As China continues to try and contain the spread of coronavirus, researchers report using chest radiography to identify the sickness in a new situation.
A team from Ho Chi Minh City in Vietnam detailed the case Jan. 28, in the New England Journal of Medicine, of a 65-year-old man who acquired the virus after travelling to Hanoi from the Wuchang district in Wuhan with his family. There are now more than 4,500 confirmed cases of 2019-nCov across the globe with 100 deaths.
The epicenter of the outbreak is believed to be a Huanan seafood market in Wuhan, known as a “wet market,” where dead and live animals are sold. While the majority of cases remain in China, this most recent study raises fears about the possibility of human-to-human transmission of coronavirus.
The current incident involves a man with a history of hypertension, type 2 diabetes, coronary heart disease and lung cancer who was admitted to the emergency department at Cho Ray Hospital in Ho Chi Minh City on Jan. 22 with low-grade fever and fatigue. He had flown from Wuhan with his wife and was suffering from a fever four days after the trip.
He was isolated in the hospital and treated with antiviral agents, broad-spectrum antibiotics and supportive therapies. Chest radiography revealed an infiltrate in the upper lobe of the left lung. And after receiving oxygen, clinicians spotted a progressive infiltrate and consolidations during imaging. Subsegmental areas of consolidation were reported on CT scans of the initial 13 patients with confirmed 2019-nCov, according to a Jan. 24 study published in the Lancet.

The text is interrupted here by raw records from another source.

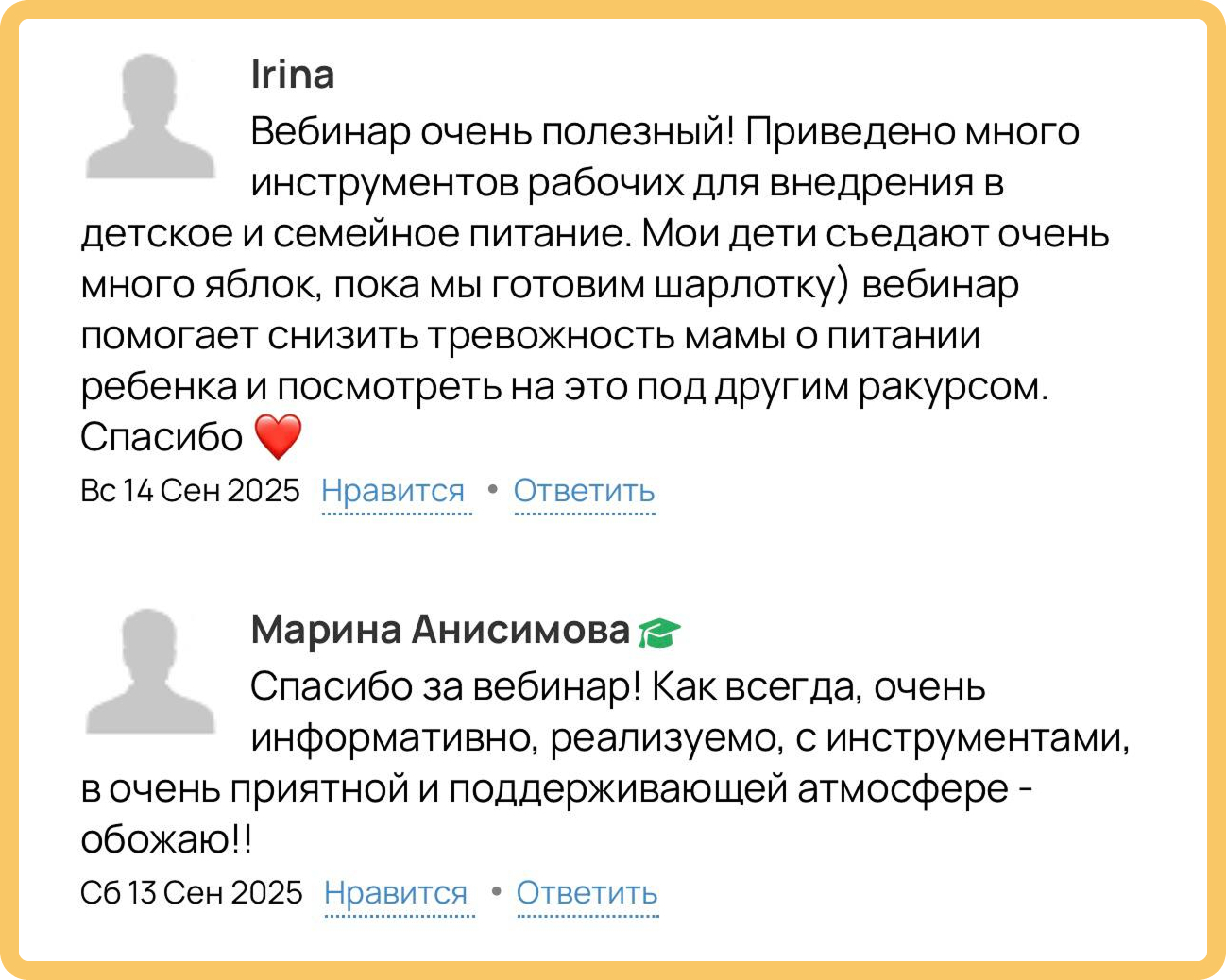Like Марина Анисимова's comment via Нравится
Screen dimensions: 1226x980
pos(396,893)
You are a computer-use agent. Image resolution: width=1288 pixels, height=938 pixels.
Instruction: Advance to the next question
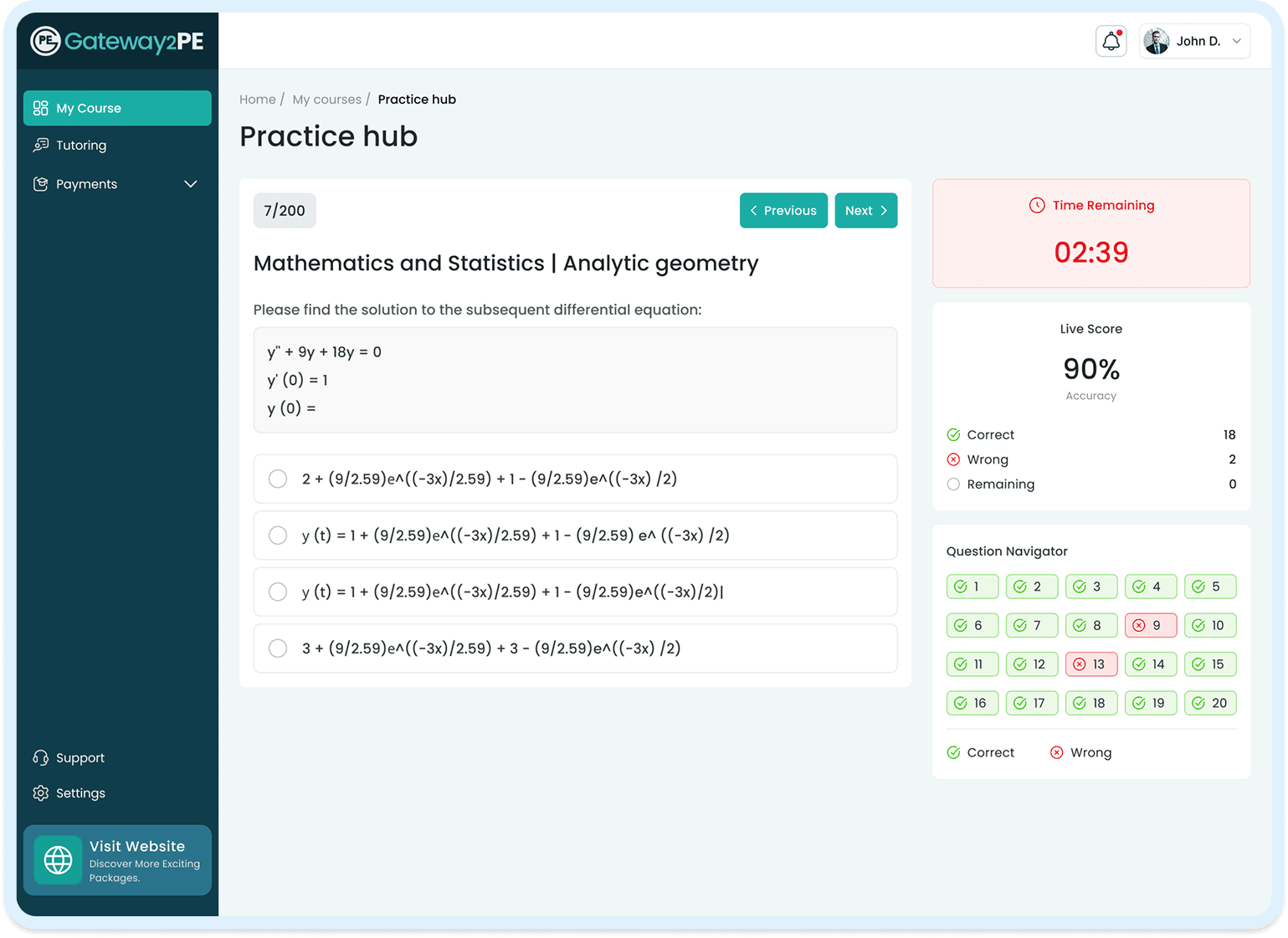point(865,210)
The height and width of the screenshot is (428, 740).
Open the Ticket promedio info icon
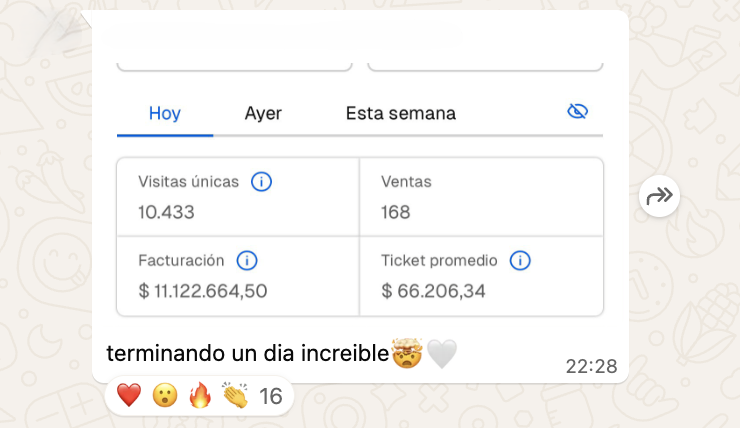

A throat swab confirmed coronavirus in the 65-year old man, according to the team lead by Lan Phan, PhD, of Pasteur Institute in Ho Chi Minh City. On Jan. 25, the man’s fever subsided, and his condition had improved as of Jan. 26, the authors noted. His wife, who also travelled with him, showed no symptoms as of Tuesday, Jan. 28.
The couple's son, however, tested positive for 2019-nCoV following a throat swab. The 27-year-old did not travel with his family to the Wuchang district, but did meet his father in central Vietnam on Jan. 17, where he shared a bedroom with both parents for three days. Then on Jan. 20, he developed a dry cough and fever, along with vomiting and loose stools, before being admitted to Cho Ray Hospital with his father.
Upon his Jan. 22 arrival, the son presented with fever and underwent chest x-rays and other lab testing. Scans revealed no abnormalities, except for an increased level of C-reactive protein, according to the study. His condition stabilized after Jan. 23.
Twenty-eight close contacts to the family have been identified, but none have developed symptoms of an upper respiratory infection. Many questions remain about the disease, and this current case “arouses concern regarding human-to-human transmission,” Phan et al. concluded.